Das Glück in der Küche
Annett strahlt und räumt den Geschirrspüler aus. Ihre Wangen leuchten rosig in die Küche hinein. „Die Kollegen sind respektvoll und helfen mir“, erklärt sie, hält kurz inne und überlegt. „Ja, es macht mir wirklich Spaß“. Was wie ein einfacher Satz klingt, ist für die junge Frau weit weg von jeder Selbstverständlichkeit. Die an Lernschwierigkeiten leidende Radebergerin wurde oft nicht für ernst genommen, belächelt, in Schubladen gesteckt und herabgewürdigt. Wenn sie sich daran erinnert, schiebt sich Ernst vor das Strahlen in ihrem Gesicht.
Das alles hat jetzt – zum Glück – ein Ende. Wie zum Beweis betritt eine Kollegin den Raum, scherzt mit ihr und fegt wieder davon. Annett ist 26 Jahre alt, hat braune kurze Haare, ein offenes Lachen und arbeitet seit mehr als acht Monaten für das Inklusionsunternehmen paso doble. Als Hauswirtschafterin im Fachkrankenhaus des Epilepsiezentrums Kleinwachau kümmert sich Annett um ziemlich alles, was mit Verpflegung zusammenhängt. Auf der Station 2 – einer Station für Menschen mit Epilepsie und komplexen Behinderungen – deckt sie die Tische und drapiert Becher, Besteck und Servietten. Sie rückt Stühle zurecht, stellt Kuchen auf den Tisch und sorgt dafür, dass Tee und Kaffee griffbereit sind. Nach den Mahlzeiten sammelt sie das Geschirr zusammen, packt die Spülmaschine voll, reinigt Küche und Thermoskannen, wirft gute Laune in den Raum und scherzt mit den Patienten.
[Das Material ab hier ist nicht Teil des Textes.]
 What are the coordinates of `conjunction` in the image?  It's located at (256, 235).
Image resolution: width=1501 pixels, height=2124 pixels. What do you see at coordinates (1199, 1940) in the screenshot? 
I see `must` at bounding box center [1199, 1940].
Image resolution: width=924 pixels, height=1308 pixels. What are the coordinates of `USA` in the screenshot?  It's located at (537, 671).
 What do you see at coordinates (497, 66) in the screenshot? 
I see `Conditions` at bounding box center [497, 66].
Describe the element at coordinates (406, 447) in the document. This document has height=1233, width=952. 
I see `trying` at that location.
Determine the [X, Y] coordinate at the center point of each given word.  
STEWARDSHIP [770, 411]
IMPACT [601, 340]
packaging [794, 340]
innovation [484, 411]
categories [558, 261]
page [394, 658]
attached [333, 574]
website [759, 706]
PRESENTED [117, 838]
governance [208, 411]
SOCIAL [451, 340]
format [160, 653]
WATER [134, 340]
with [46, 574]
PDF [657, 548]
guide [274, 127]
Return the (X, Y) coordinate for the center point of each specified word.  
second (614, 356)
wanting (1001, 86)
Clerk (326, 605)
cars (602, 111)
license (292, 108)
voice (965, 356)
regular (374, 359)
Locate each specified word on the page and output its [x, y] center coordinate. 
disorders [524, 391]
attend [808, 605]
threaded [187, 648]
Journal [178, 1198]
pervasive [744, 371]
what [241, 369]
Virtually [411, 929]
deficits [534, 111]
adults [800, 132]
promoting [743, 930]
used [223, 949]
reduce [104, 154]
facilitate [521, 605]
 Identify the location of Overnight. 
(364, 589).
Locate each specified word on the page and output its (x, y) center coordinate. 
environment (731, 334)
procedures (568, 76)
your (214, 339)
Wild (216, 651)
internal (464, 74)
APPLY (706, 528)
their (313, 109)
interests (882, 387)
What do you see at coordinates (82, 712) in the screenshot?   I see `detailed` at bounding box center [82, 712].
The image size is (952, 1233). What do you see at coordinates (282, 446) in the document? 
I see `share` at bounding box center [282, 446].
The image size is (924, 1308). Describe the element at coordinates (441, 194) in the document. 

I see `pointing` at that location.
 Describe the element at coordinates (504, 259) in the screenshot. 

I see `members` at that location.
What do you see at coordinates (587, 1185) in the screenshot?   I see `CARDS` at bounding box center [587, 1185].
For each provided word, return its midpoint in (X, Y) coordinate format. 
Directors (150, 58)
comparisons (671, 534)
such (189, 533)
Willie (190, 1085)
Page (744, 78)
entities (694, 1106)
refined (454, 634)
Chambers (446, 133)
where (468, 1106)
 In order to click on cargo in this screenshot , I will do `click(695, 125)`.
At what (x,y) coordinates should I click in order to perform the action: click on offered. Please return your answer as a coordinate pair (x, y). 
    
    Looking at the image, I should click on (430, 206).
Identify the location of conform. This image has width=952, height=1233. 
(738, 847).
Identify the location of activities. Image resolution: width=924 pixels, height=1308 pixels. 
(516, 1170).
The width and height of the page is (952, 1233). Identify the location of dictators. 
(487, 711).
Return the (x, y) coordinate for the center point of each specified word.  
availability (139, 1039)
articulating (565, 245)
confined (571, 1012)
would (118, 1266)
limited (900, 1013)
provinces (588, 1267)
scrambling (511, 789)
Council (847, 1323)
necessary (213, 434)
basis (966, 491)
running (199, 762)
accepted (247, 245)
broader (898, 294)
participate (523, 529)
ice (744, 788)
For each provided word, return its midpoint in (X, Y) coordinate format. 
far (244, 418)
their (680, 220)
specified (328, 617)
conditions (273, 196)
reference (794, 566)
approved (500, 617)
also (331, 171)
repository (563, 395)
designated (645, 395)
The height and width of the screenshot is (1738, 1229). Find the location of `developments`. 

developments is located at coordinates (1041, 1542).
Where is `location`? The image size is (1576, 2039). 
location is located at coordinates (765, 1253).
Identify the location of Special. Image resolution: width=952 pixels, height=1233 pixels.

Annett weiß nicht warum, doch es fällt ihr schwer, komplexe Dinge zu verstehen. Wegen ihrer Auffassungsgabe hat die junge Frau schon in ihrer Kindheit und Jugend Förderschulen besucht. „Schreiben kann ich jetzt“, erklärt sie nicht ganz ohne Selbstironie. „Nur das Rechnen fällt mir manchmal schwer.“
Zwar wandelt die geübte Hauswirtschafterin im Zahlengewirr nicht immer auf festen Pfaden. Mit ihrer burschikosen Herzlichkeit jedoch wickelt sie den schrägsten Patientencharakter ein und zaubert ein Lachen in die von einem Schutzhelm umrahmten Gesichter der Station-2-Patienten. Neben deren Verpflegung kümmert sie sich übrigens auch um die Sauberkeit in den Zimmern und die Reinigung der Wäsche. Sie wischt die Rollstühle ab, verwaltet Kopfkissen und Decken und hat den Zugang zum Lagerraum. Dort steckt auch ein altes Kofferradio im Schrank. „Manchmal wollen die Patienten Musik hören“, erklärt Annett leicht amüsiert. „In solchen Momenten ziehe ich das alte Gerät aus dem Schrank”. Meist folgen: Gute Laune, Spaß und rhythmisches Wippen der Patientenbeine. Musik sei eben eine ganz besondere Medizin, erklärt Annett und füllt die Thermoskannen mit ungesüßtem Tee.
Auf dieser Homepage nennen wir unsere Mitarbeiterinnen und Mitarbeiter nur bei ihren Vornamen. Das hat aber keinen herabwürdigenden Grund und soll auch nicht flapsig oder gar hip wirken. Ganz im Gegenteil. Wir schätzen deren Mut sehr, ihre persönlichen Erfahrungen öffentlich zu machen. Dem begegnen wir mit Respekt und nennen nicht ihre Nachnamen und kürzen diese auch bewusst nicht ab.